Threats still on the table

Gabriel Attal, a French government spokesperson, said the threat of sanctions “remained on the table” depending on the outcome of the talks, with Frost also set to meet European Commission Vice-President Maros Sefcovic on Friday.

He added: “We are just waiting for one thing: for the UK to respect the deal that they signed.”

Speaking at a Cop26 press conference on Tuesday evening, Boris Johnson appeared “adamant” that the UK had not changed its position over the dispute, said MailOnline.

“Since you ask about whether the UK has changed its position on the fishing issue, the answer is no. We are working very, very closely with our French friends and partners on the things that matter most to the people of the world and that is tackling climate change and reducing CO2,” he told reporters.

He added that compared to tackling climate change, disputes over fishing are “vanishingly unimportant”.

A European Commission spokesperson, however, said talks with France, Jersey and the UK had “created a positive dynamic aiming at a solution”, reported Politico.

The parties now have a “better understanding” of the issues and there is hope this will “soon translate into concrete results”, they added.

The French transport minister, Jean-Baptiste Djebbari, also hinted a solution could be on the horizon, telling Europe Radio 1 on Wednesday that he had spoken to his UK counterpart and “the spirit is a constructive one”.

Seized British fishing boat returns home

Tensions were raised last week when a British trawler was seized by France and another fined.

The British scallop dredger Cornelis Get Jan was accused of fishing in French waters without an appropriate licence, but has since been released by French authorities and arrived back in the UK today, reported The Telegraph.

Captain of the fishing boat, Jondy Ward, said he felt he had “definitely” been ensnared in the dispute over post-Brexit fishing rules between France and the UK, claiming his papers were in order and that he did not know whether French or UK officials had been at fault.

The ships were cautioned during “classic checks” off Le Havre, a port in the Normandy region, France’s Maritime Minister Annick Girardin announced in a tweet last week. This is “not a war but this a combat”, she told French media.

The crackdown came as Paris pledged to ban all British seafood imports in “retaliation” for the UK government’s decision not to grant more fishing licences to French trawlers in British waters, The Times reported.

Hostile terms

The Brexit deal included an agreement that French boats under 12 metres in length would be allowed to fish within the UK’s inshore waters – provided they had a proven record of fishing in those areas and the relevant licence.
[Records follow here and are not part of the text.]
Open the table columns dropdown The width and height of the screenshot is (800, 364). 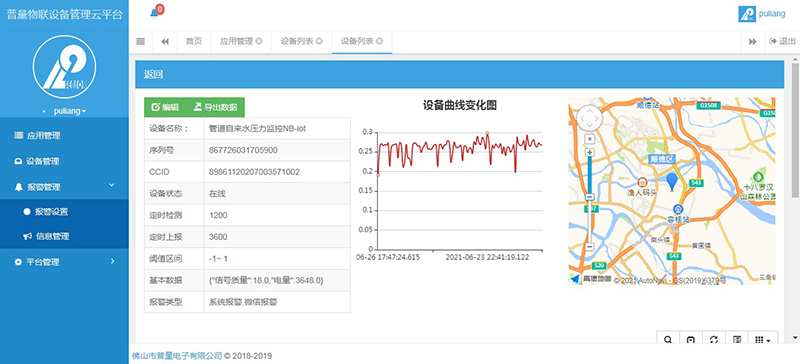[763, 339]
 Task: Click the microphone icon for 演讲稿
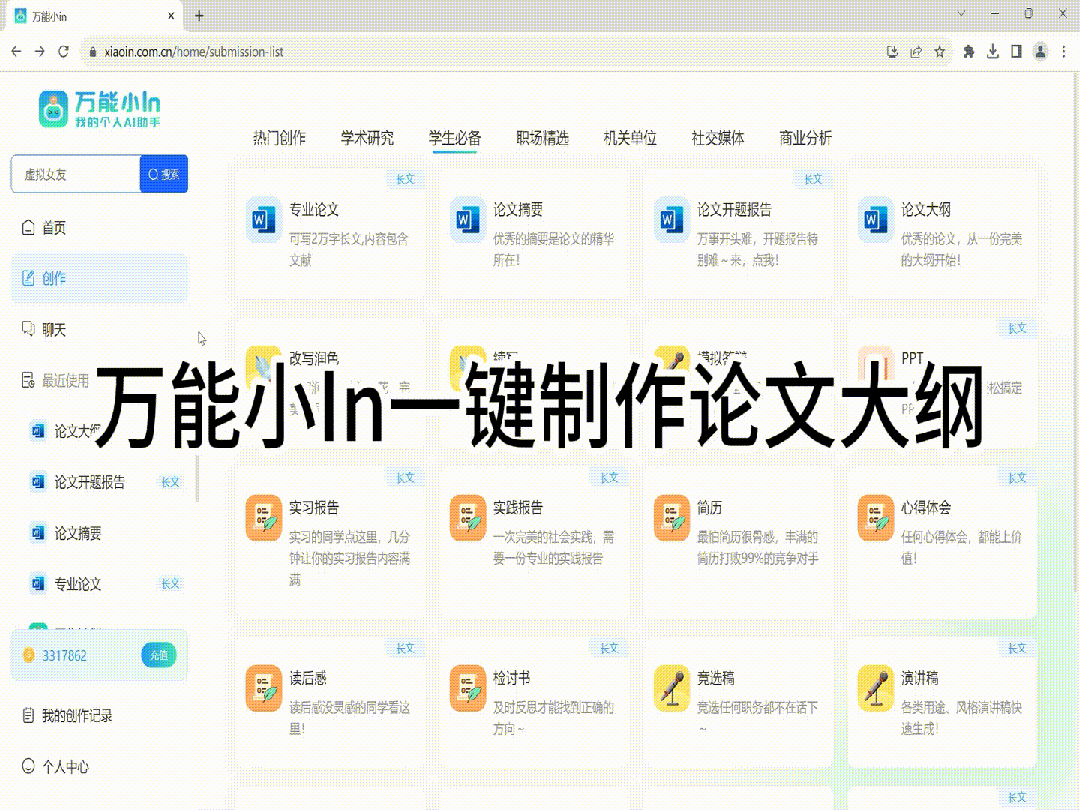875,687
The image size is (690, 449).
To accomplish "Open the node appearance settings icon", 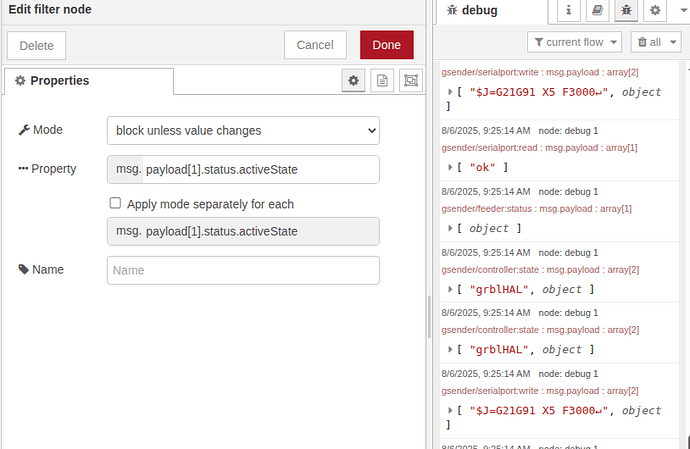I will click(410, 80).
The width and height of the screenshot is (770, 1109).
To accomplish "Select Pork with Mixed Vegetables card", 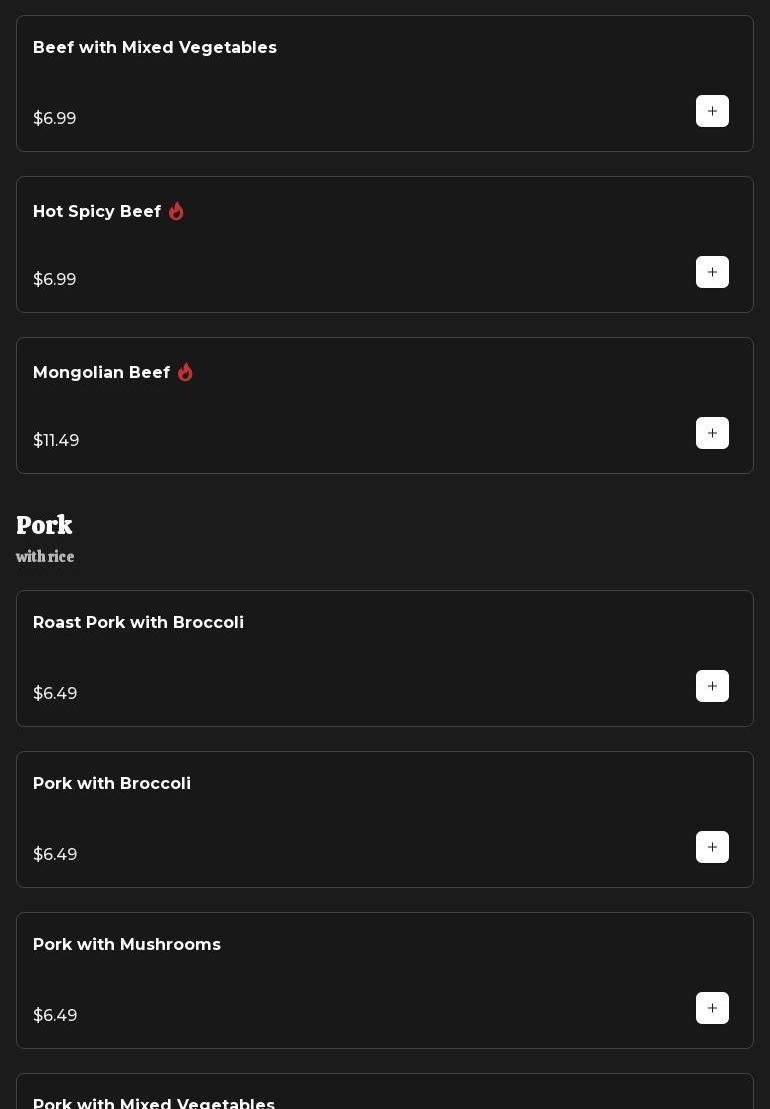I will tap(384, 1096).
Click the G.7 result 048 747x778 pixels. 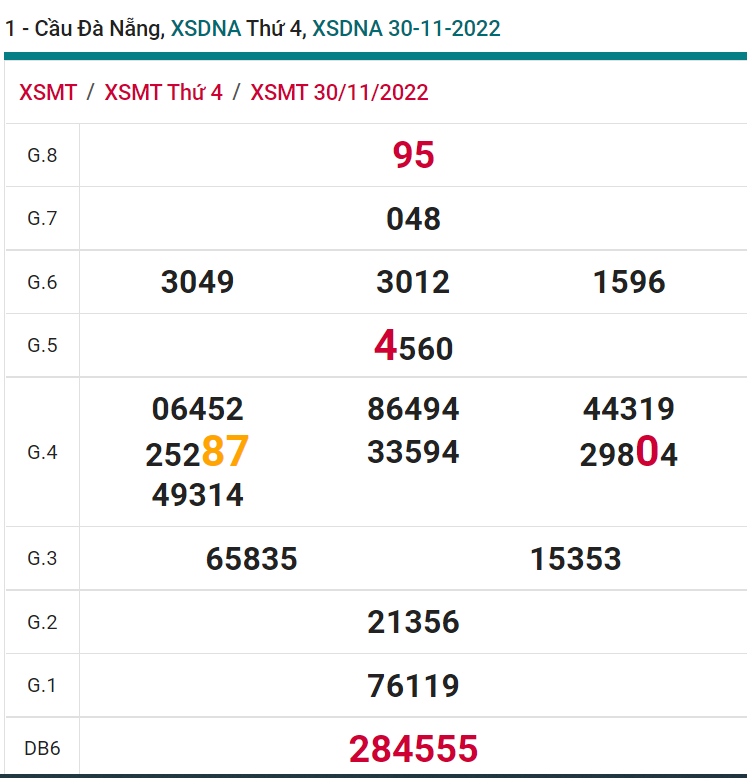(x=413, y=219)
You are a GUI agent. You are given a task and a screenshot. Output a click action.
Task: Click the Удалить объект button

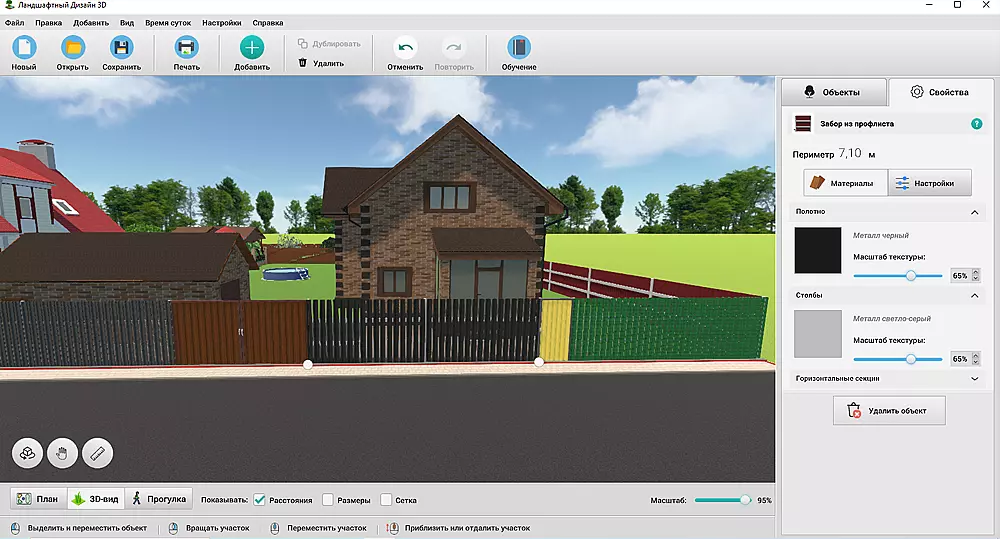click(x=888, y=410)
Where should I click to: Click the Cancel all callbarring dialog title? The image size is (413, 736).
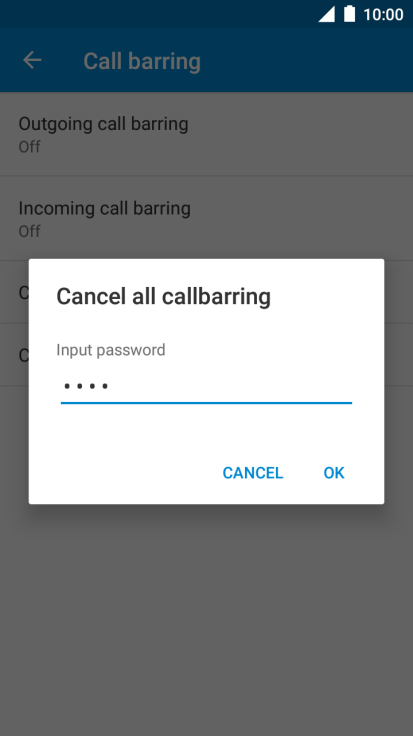coord(163,297)
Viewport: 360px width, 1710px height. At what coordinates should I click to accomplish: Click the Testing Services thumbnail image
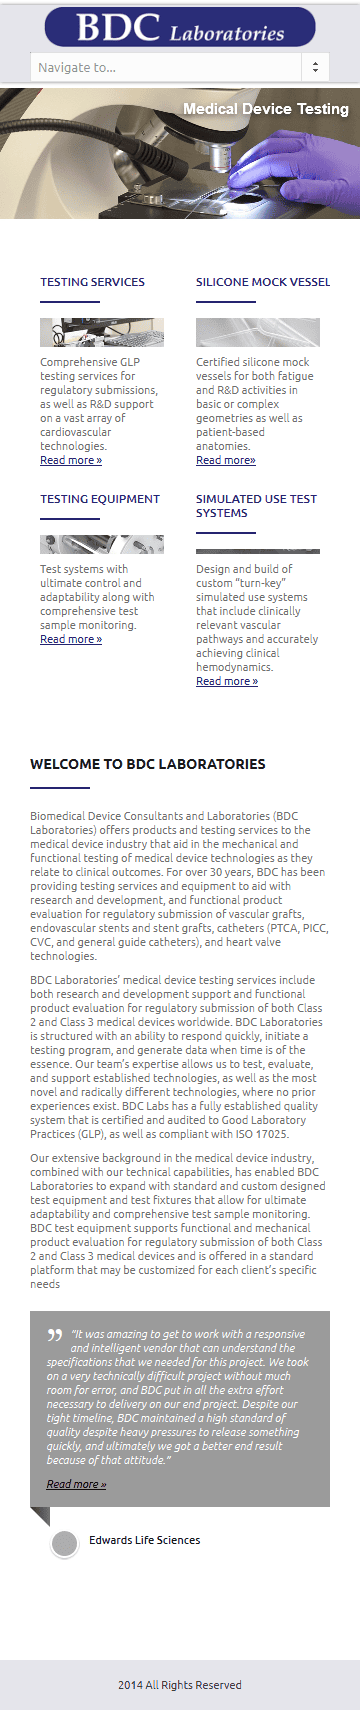coord(102,332)
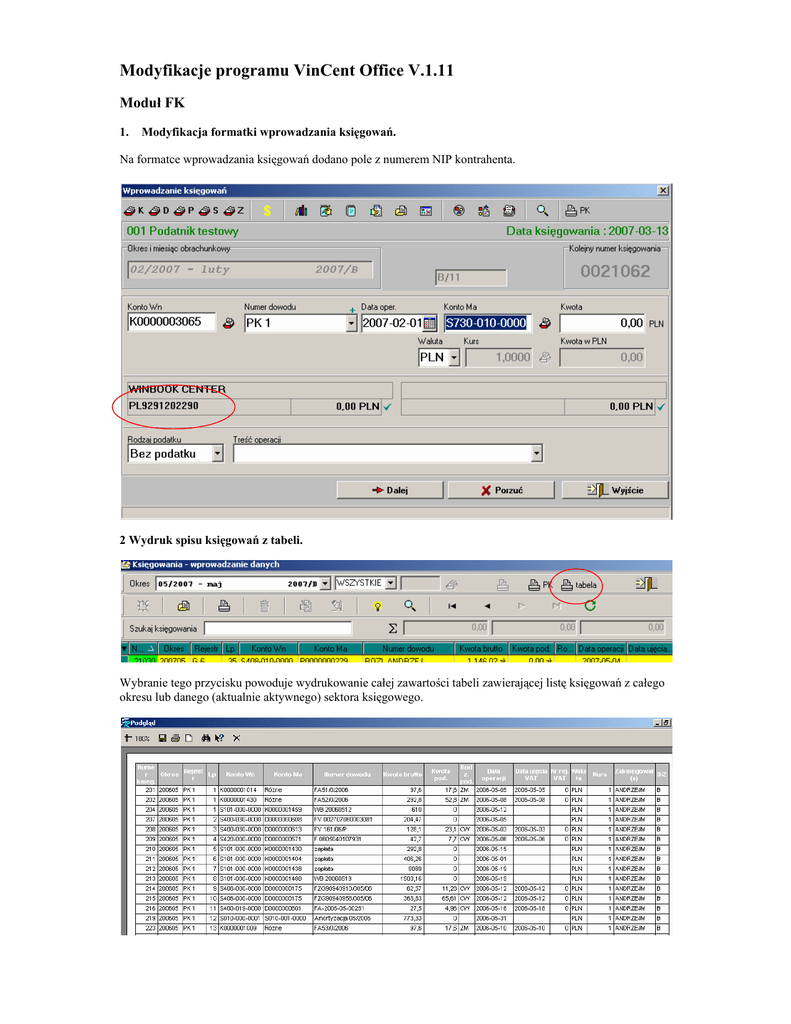
Task: Click the binoculars find icon in Podgląd
Action: (204, 738)
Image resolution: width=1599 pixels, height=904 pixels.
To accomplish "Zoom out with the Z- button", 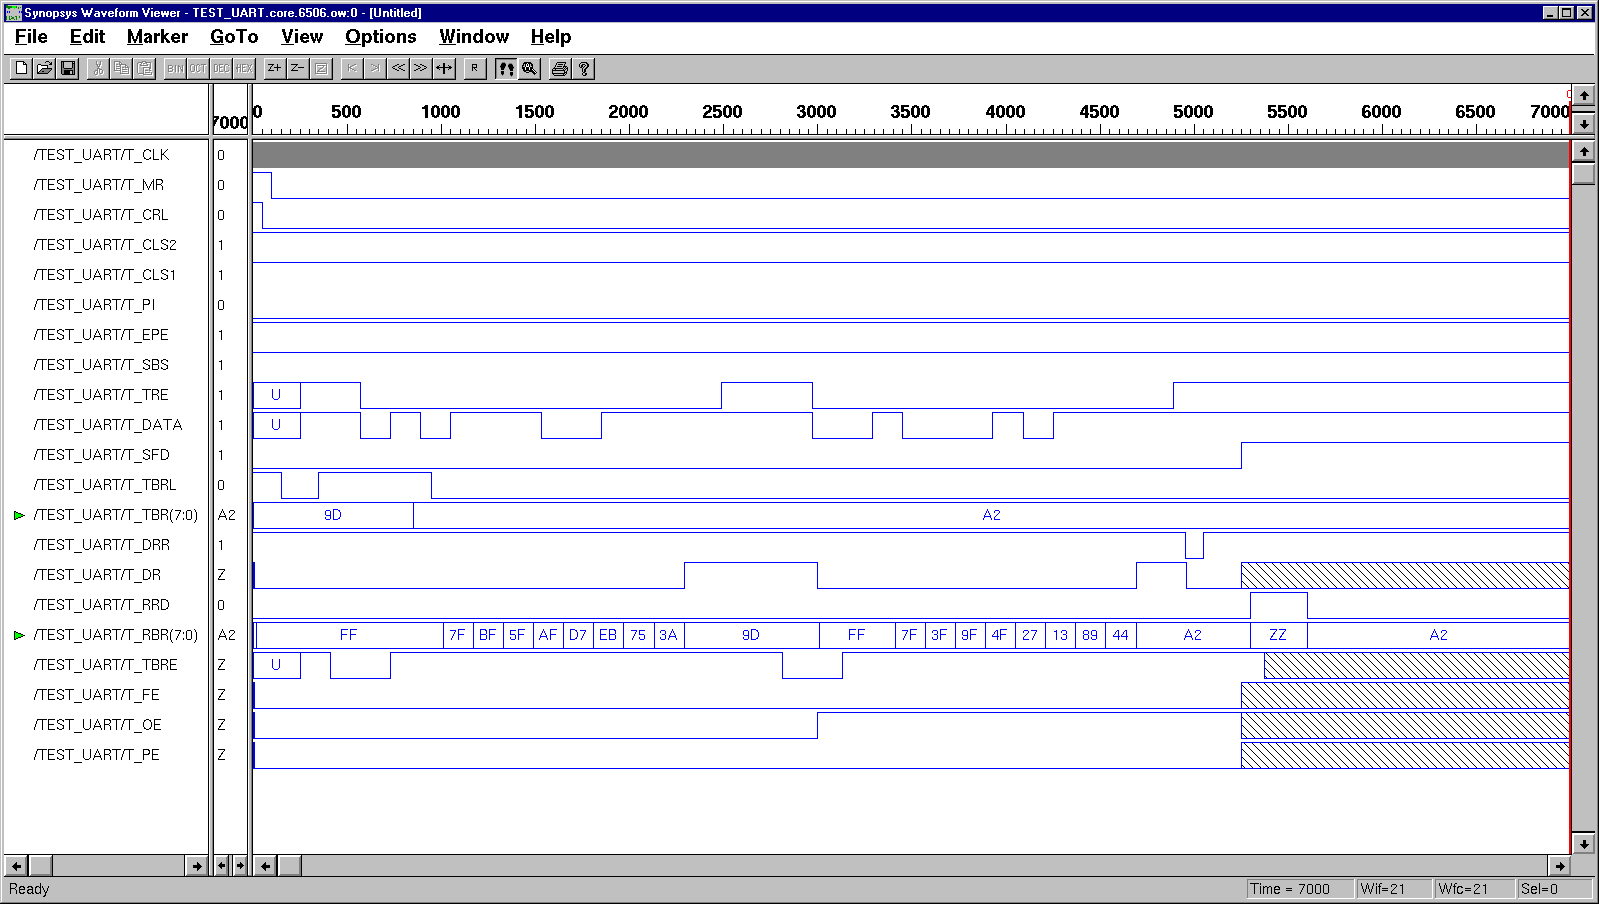I will [297, 68].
France claimed this agreement had been breached after the UK and Jersey last month decided to deny fishing licences to dozens of French boats.

Although fishing accounts for only a small part of the economy on both sides of the Channel, it carries significant political symbolism, in part because regaining control over UK waters was a pivotal part of the Leave campaign in 2016.

Under the Brexit fishing deal, EU boats would “continue to fish in UK waters for some years to come”, but UK fishing boats would “get a greater share of the fish from UK waters”, as the BBC explained after the agreement came into force in January.

A shift in the share is due to be phased in between now and 2026, after which the UK would have the right to completely exclude EU boats.

Wave of threats

Paris has pledged to ban all British seafood imports and to increase customs checks on lorries arriving from and leaving for the UK. And a second wave of retaliatory measures involving the supply of electricity to the Channel Islands is also in the pipeline, the French authorities have warned.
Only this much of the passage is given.